The Forest Service recently announced the acquisition of about a mile of property along Panther Creek, a tributary of the Salmon River, with the intent of further protecting and rehabilitating the stream and surrounding riparian habitat.

The Forest Service is spending $650,000 on the project to protect and restore the stream, its migrating salmon and steelhead, and to offer recreational access.

“The investment will restore habitat for anadromous and resident salmonids, which in turn will improve fishing opportunities as public access is restored,” the Salmon-Challis National Forest said in a news release. “Habitat restoration planning and implementation will be a collaborative effort between the Shoshone-Bannock Tribes and the Salmon-Challis National Forest.”

The Forest Service said the project should directly help the area’s economy by hiring local contractors to run heavy equipment and allowing tribal members and staff to perform restoration work. The project hopes to specifically improve salmon and steelhead spawning habitat that was degraded from a history of cobalt and copper mining decades ago. The land was acquired in 2020 by Western Rivers Conservancy and conveyed to the Forest Service using money from the Land and Water Conservation Fund.

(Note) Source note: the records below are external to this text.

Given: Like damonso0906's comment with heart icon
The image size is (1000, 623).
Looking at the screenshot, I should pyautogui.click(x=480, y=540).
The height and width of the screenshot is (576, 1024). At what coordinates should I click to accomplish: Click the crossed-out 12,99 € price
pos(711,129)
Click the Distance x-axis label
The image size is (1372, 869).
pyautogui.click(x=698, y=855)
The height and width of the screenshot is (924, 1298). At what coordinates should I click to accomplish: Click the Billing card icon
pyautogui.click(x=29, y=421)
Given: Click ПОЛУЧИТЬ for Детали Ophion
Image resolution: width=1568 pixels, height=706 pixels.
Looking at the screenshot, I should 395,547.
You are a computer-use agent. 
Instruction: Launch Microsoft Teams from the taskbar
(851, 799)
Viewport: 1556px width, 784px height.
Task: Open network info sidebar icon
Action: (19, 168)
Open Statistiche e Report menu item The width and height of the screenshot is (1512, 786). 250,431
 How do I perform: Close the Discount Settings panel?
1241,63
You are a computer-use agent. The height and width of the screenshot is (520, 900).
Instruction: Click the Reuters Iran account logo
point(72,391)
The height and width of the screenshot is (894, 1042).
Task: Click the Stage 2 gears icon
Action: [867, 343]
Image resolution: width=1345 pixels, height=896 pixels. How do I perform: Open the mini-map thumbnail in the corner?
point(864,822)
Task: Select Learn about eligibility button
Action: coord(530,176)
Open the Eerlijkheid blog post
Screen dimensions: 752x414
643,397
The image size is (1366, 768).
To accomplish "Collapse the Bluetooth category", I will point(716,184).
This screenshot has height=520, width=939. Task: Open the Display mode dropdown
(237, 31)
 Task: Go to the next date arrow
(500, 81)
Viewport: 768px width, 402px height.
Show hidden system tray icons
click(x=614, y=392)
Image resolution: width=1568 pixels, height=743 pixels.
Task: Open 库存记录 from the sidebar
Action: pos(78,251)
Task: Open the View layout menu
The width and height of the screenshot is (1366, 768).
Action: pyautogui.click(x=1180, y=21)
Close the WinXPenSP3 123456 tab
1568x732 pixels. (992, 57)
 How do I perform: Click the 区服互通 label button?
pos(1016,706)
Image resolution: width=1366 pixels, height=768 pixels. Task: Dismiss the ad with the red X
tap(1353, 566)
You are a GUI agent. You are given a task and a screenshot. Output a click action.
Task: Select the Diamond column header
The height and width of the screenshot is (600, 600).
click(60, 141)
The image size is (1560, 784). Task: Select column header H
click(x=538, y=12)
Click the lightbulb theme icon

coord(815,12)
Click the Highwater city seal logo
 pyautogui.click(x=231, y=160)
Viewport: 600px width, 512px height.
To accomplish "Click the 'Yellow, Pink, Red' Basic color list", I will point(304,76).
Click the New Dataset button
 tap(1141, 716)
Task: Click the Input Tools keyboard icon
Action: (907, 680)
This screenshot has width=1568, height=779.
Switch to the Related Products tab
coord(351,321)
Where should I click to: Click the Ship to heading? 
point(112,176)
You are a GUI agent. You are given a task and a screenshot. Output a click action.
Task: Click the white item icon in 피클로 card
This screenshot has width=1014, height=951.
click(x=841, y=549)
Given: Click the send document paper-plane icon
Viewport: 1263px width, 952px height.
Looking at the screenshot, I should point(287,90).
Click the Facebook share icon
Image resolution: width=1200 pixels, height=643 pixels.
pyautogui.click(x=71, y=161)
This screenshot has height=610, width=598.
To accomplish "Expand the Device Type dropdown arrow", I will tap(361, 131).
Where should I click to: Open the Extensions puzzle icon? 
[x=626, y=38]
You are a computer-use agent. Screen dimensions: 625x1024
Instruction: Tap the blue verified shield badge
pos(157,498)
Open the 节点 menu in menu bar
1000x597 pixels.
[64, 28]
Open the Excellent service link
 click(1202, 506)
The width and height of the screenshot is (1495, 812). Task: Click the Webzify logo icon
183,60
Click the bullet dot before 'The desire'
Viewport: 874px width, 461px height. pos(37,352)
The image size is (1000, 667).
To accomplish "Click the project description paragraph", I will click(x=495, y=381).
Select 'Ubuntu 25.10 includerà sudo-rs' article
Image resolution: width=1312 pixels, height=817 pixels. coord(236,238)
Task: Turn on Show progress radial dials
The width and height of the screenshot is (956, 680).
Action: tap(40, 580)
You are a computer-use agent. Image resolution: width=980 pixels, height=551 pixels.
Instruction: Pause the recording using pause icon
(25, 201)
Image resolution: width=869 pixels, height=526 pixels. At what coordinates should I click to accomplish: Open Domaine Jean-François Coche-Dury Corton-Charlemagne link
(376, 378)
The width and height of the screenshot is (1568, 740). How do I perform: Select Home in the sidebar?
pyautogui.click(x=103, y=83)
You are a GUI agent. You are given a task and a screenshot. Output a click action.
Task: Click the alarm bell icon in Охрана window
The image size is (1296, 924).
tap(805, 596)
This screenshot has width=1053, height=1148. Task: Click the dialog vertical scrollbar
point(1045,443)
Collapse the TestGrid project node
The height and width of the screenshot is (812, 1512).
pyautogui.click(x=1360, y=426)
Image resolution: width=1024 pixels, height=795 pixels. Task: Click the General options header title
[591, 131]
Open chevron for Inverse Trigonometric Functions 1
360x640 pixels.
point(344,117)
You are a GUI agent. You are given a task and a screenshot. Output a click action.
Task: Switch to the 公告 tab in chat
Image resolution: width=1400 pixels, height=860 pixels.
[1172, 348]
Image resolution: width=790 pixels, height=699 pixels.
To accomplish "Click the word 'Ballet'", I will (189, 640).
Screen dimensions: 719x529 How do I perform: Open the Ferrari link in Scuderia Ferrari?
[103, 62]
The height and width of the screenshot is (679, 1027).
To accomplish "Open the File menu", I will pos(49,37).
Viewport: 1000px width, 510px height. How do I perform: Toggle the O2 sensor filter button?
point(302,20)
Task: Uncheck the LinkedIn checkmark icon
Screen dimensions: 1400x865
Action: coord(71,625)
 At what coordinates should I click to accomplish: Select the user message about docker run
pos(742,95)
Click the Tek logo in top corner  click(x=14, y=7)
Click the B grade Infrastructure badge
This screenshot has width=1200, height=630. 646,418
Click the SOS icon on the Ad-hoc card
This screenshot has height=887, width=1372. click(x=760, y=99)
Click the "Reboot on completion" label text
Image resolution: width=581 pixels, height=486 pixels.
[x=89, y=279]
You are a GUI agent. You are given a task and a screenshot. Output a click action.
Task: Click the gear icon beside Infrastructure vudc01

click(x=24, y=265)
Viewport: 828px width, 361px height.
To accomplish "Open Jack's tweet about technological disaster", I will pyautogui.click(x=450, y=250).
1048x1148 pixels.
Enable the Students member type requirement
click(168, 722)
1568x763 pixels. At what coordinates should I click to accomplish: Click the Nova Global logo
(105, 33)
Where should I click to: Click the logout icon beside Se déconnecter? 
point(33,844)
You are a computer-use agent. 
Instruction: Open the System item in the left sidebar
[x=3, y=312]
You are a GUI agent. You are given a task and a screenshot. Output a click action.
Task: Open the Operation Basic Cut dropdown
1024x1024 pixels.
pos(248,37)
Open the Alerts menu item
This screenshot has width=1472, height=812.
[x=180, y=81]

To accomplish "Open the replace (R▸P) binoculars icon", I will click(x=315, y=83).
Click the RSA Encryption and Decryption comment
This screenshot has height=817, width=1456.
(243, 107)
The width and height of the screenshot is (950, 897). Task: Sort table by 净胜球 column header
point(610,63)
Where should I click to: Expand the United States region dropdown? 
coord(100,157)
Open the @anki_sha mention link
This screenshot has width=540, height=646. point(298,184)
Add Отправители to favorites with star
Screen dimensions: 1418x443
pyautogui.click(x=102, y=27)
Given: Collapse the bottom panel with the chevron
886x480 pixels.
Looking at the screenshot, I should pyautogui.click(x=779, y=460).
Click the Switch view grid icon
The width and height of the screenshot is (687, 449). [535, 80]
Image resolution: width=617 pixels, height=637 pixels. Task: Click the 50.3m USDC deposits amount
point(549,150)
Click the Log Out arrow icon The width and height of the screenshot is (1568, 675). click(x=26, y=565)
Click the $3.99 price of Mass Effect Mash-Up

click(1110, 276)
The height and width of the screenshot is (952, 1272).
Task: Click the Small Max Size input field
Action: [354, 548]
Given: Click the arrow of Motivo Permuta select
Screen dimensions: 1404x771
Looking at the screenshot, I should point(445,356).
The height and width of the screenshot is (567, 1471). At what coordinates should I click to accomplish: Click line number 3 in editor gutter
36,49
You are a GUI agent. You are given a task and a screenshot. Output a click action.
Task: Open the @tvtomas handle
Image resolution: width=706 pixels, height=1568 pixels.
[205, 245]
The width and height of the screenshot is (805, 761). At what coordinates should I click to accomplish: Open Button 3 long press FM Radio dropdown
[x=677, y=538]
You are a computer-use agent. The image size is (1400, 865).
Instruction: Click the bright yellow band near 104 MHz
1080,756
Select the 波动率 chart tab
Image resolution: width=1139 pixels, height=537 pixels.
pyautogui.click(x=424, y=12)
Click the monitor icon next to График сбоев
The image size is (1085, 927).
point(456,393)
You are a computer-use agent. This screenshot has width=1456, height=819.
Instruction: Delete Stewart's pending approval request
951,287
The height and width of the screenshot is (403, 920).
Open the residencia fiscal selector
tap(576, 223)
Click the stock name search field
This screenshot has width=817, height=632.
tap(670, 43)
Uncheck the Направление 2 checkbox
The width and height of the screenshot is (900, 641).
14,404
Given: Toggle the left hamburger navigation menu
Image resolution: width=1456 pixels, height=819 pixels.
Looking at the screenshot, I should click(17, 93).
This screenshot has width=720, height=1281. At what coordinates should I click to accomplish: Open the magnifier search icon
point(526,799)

“While Panther Creek has come a long way in terms of water quality, high-functioning spawning and rearing habitats remain degraded in places,” Western Rivers Conservancy said in a news release. “The parcel that (the conservancy) acquired lies about midway up Panther Creek and was a private inholding within the National Forest, slated for development. The stretch of the stream that runs through the property is considered a top priority for salmon, steelhead and bull trout recovery by both the U.S. Forest Service and the Shoshone-Bannock Tribes. By purchasing the land and conveying it to the National Forest, we will set the stage for restoration and ensure the property remains conserved forever.”

The road alongside Panther Creek is also part of the Idaho Birding Trail. The new acquisition allows birders and anglers more public access.

“The acquisition of this property along Panther Creek will enable better land and watershed management with the planned restoration for Endangered Species Act-listed fish, increase hunting and fishing access as well as providing improved fishing opportunities,” said Charles A. Mark, Salmon-Challis forest supervisor.